— EXERCISE DIRECTIONS —
Exact duplicates of all entries are needed.

— EXTRACTED ENTRIES —
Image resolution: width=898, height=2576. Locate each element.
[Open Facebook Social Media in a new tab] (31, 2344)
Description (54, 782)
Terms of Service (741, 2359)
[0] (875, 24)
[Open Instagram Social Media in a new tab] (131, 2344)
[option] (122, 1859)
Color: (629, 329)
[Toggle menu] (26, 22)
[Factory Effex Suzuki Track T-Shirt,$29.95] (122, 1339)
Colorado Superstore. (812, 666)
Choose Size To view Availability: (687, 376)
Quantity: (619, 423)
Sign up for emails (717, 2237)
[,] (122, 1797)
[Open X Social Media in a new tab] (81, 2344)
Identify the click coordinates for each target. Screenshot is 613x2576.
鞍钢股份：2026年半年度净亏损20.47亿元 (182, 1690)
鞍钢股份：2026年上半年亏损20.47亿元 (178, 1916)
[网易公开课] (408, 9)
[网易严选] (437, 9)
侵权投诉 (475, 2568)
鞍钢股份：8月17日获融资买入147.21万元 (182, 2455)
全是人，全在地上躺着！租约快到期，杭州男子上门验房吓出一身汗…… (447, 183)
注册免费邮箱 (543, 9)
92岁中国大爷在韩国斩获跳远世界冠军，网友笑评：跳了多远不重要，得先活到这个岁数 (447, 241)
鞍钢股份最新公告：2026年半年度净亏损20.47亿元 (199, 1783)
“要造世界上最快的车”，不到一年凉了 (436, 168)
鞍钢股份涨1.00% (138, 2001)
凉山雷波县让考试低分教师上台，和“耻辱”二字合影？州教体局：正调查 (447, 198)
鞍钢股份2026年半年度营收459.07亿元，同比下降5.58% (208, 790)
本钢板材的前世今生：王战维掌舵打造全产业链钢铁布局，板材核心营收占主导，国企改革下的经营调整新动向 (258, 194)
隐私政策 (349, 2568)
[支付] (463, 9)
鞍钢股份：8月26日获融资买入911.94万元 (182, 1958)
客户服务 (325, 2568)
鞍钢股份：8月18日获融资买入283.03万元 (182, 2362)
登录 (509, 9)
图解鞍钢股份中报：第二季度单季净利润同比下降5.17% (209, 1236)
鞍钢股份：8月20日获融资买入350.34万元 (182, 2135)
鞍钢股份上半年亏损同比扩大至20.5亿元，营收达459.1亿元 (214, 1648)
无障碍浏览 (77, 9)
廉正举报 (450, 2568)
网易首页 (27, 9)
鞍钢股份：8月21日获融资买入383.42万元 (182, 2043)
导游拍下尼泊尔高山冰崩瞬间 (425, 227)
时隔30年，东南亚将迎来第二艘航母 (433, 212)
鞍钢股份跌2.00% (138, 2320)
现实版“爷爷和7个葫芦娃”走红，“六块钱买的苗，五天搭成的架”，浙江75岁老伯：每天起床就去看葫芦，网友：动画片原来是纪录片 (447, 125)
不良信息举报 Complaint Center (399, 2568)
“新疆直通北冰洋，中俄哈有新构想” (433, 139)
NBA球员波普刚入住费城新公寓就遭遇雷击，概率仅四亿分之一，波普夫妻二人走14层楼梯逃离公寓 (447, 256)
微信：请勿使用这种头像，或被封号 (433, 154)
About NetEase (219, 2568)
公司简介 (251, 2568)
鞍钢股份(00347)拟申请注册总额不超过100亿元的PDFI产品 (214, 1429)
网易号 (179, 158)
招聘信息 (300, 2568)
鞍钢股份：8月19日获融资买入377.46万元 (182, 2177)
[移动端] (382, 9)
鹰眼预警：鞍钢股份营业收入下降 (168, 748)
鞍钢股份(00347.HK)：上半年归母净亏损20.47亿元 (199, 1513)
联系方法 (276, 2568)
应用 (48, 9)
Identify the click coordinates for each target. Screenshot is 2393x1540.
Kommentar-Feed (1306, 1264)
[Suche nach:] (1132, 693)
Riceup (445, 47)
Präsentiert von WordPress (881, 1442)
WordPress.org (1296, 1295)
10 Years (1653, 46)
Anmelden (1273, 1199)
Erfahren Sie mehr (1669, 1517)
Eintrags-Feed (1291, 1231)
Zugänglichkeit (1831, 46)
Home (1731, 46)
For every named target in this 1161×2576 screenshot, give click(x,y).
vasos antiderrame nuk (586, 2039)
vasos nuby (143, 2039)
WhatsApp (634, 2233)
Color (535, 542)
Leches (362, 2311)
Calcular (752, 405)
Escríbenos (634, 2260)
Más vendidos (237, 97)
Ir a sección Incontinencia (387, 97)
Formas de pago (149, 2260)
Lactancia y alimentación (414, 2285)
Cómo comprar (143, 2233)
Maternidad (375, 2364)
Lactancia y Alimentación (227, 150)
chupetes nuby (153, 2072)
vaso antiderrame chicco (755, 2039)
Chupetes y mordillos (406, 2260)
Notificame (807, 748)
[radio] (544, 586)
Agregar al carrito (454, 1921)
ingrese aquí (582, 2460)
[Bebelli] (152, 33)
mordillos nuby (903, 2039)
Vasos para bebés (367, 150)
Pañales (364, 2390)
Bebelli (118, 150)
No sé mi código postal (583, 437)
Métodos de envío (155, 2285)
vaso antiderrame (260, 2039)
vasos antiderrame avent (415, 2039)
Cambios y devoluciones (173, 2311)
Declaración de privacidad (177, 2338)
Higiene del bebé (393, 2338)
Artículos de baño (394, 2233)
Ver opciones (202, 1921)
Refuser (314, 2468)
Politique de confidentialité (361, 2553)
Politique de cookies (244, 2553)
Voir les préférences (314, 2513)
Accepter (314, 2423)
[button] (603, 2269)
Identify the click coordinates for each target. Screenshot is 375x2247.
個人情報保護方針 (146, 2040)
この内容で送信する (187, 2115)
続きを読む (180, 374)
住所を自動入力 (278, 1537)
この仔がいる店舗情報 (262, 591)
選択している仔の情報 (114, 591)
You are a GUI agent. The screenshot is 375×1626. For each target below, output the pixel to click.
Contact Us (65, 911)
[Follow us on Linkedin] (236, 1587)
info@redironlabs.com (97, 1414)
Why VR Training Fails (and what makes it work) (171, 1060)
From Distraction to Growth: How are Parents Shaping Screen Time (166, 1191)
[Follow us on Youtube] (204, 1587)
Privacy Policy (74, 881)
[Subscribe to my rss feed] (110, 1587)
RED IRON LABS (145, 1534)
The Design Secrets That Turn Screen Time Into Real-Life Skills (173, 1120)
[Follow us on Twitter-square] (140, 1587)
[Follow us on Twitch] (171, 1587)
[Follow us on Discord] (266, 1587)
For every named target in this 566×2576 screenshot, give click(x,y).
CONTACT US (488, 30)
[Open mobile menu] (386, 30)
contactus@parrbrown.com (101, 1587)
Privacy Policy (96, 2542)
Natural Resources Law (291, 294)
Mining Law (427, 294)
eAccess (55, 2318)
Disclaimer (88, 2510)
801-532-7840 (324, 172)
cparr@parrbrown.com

— SOLUTION —
Image resolution: width=898, height=2576. Locate each element.
[Open Facebook Social Media in a new tab] (31, 2344)
Description (54, 782)
Terms of Service (741, 2359)
[0] (875, 24)
[Open Instagram Social Media in a new tab] (131, 2344)
[option] (122, 1859)
Color: (629, 329)
[Toggle menu] (26, 22)
[Factory Effex Suzuki Track T-Shirt,$29.95] (122, 1339)
Colorado Superstore. (812, 666)
Choose Size To view Availability: (687, 376)
Quantity: (619, 423)
Sign up for emails (717, 2237)
[,] (122, 1797)
[Open X Social Media in a new tab] (81, 2344)
Identify the click coordinates for each target. Screenshot is 613x2576.
鞍钢股份：2026年半年度净亏损20.47亿元 (182, 1690)
鞍钢股份：2026年上半年亏损20.47亿元 (178, 1916)
[网易公开课] (408, 9)
[网易严选] (437, 9)
侵权投诉 (475, 2568)
鞍钢股份：8月17日获融资买入147.21万元 (182, 2455)
全是人，全在地上躺着！租约快到期，杭州男子上门验房吓出一身汗…… (447, 183)
注册免费邮箱 (543, 9)
92岁中国大爷在韩国斩获跳远世界冠军，网友笑评：跳了多远不重要，得先活到这个岁数 (447, 241)
鞍钢股份最新公告：2026年半年度净亏损20.47亿元 (199, 1783)
“要造世界上最快的车”，不到一年凉了 (436, 168)
鞍钢股份涨1.00% (138, 2001)
凉山雷波县让考试低分教师上台，和“耻辱”二字合影？州教体局：正调查 (447, 198)
鞍钢股份2026年半年度营收459.07亿元，同比下降5.58% (208, 790)
本钢板材的前世今生：王战维掌舵打造全产业链钢铁布局，板材核心营收占主导，国企改革下的经营调整新动向 (258, 194)
隐私政策 (349, 2568)
[支付] (463, 9)
鞍钢股份：8月26日获融资买入911.94万元 (182, 1958)
客户服务 (325, 2568)
鞍钢股份：8月18日获融资买入283.03万元 (182, 2362)
登录 (509, 9)
图解鞍钢股份中报：第二季度单季净利润同比下降5.17% (209, 1236)
鞍钢股份：8月20日获融资买入350.34万元 (182, 2135)
鞍钢股份上半年亏损同比扩大至20.5亿元，营收达459.1亿元 (214, 1648)
无障碍浏览 (77, 9)
廉正举报 (450, 2568)
网易首页 (27, 9)
鞍钢股份：8月21日获融资买入383.42万元 (182, 2043)
导游拍下尼泊尔高山冰崩瞬间 (425, 227)
时隔30年，东南亚将迎来第二艘航母 (433, 212)
鞍钢股份跌2.00% (138, 2320)
现实版“爷爷和7个葫芦娃”走红，“六块钱买的苗，五天搭成的架”，浙江75岁老伯：每天起床就去看葫芦，网友：动画片原来是纪录片 (447, 125)
不良信息举报 Complaint Center (399, 2568)
“新疆直通北冰洋，中俄哈有新构想” (433, 139)
NBA球员波普刚入住费城新公寓就遭遇雷击，概率仅四亿分之一，波普夫妻二人走14层楼梯逃离公寓 (447, 256)
微信：请勿使用这种头像，或被封号 (433, 154)
About NetEase (219, 2568)
公司简介 (251, 2568)
鞍钢股份(00347)拟申请注册总额不超过100亿元的PDFI产品 (214, 1429)
网易号 (179, 158)
招聘信息 (300, 2568)
鞍钢股份：8月19日获融资买入377.46万元 (182, 2177)
[移动端] (382, 9)
鹰眼预警：鞍钢股份营业收入下降 (168, 748)
鞍钢股份(00347.HK)：上半年归母净亏损20.47亿元 (199, 1513)
联系方法 (276, 2568)
应用 (48, 9)
Identify the click coordinates for each target. Screenshot is 2393x1540.
Kommentar-Feed (1306, 1264)
[Suche nach:] (1132, 693)
Riceup (445, 47)
Präsentiert von WordPress (881, 1442)
WordPress.org (1296, 1295)
10 Years (1653, 46)
Anmelden (1273, 1199)
Erfahren Sie mehr (1669, 1517)
Eintrags-Feed (1291, 1231)
Zugänglichkeit (1831, 46)
Home (1731, 46)
For every named target in this 1161×2576 screenshot, give click(x,y).
vasos antiderrame nuk (586, 2039)
vasos nuby (143, 2039)
WhatsApp (634, 2233)
Color (535, 542)
Leches (362, 2311)
Calcular (752, 405)
Escríbenos (634, 2260)
Más vendidos (237, 97)
Ir a sección Incontinencia (387, 97)
Formas de pago (149, 2260)
Lactancia y alimentación (414, 2285)
Cómo comprar (143, 2233)
Maternidad (375, 2364)
Lactancia y Alimentación (227, 150)
chupetes nuby (153, 2072)
vaso antiderrame chicco (755, 2039)
Chupetes y mordillos (406, 2260)
Notificame (807, 748)
[radio] (544, 586)
Agregar al carrito (454, 1921)
ingrese aquí (582, 2460)
[Bebelli] (152, 33)
mordillos nuby (903, 2039)
Vasos para bebés (367, 150)
Pañales (364, 2390)
Bebelli (118, 150)
No sé mi código postal (583, 437)
Métodos de envío (155, 2285)
vaso antiderrame (260, 2039)
vasos antiderrame avent (415, 2039)
Cambios y devoluciones (173, 2311)
Declaración de privacidad (177, 2338)
Higiene del bebé (393, 2338)
Artículos de baño (394, 2233)
Ver opciones (202, 1921)
Refuser (314, 2468)
Politique de confidentialité (361, 2553)
Politique de cookies (244, 2553)
Voir les préférences (314, 2513)
Accepter (314, 2423)
[button] (603, 2269)
Identify the click coordinates for each target. Screenshot is 375x2247.
個人情報保護方針 (146, 2040)
この内容で送信する (187, 2115)
続きを読む (180, 374)
住所を自動入力 (278, 1537)
この仔がいる店舗情報 (262, 591)
選択している仔の情報 (114, 591)
You are a GUI agent. The screenshot is 375×1626. For each target below, output the pixel to click.
Contact Us (65, 911)
[Follow us on Linkedin] (236, 1587)
info@redironlabs.com (97, 1414)
Why VR Training Fails (and what makes it work) (171, 1060)
From Distraction to Growth: How are Parents Shaping Screen Time (166, 1191)
[Follow us on Youtube] (204, 1587)
Privacy Policy (74, 881)
[Subscribe to my rss feed] (110, 1587)
RED IRON LABS (145, 1534)
The Design Secrets That Turn Screen Time Into Real-Life Skills (173, 1120)
[Follow us on Twitter-square] (140, 1587)
[Follow us on Twitch] (171, 1587)
[Follow us on Discord] (266, 1587)
For every named target in this 566×2576 screenshot, give click(x,y).
CONTACT US (488, 30)
[Open mobile menu] (386, 30)
contactus@parrbrown.com (101, 1587)
Privacy Policy (96, 2542)
Natural Resources Law (291, 294)
Mining Law (427, 294)
eAccess (55, 2318)
Disclaimer (88, 2510)
801-532-7840 (324, 172)
cparr@parrbrown.com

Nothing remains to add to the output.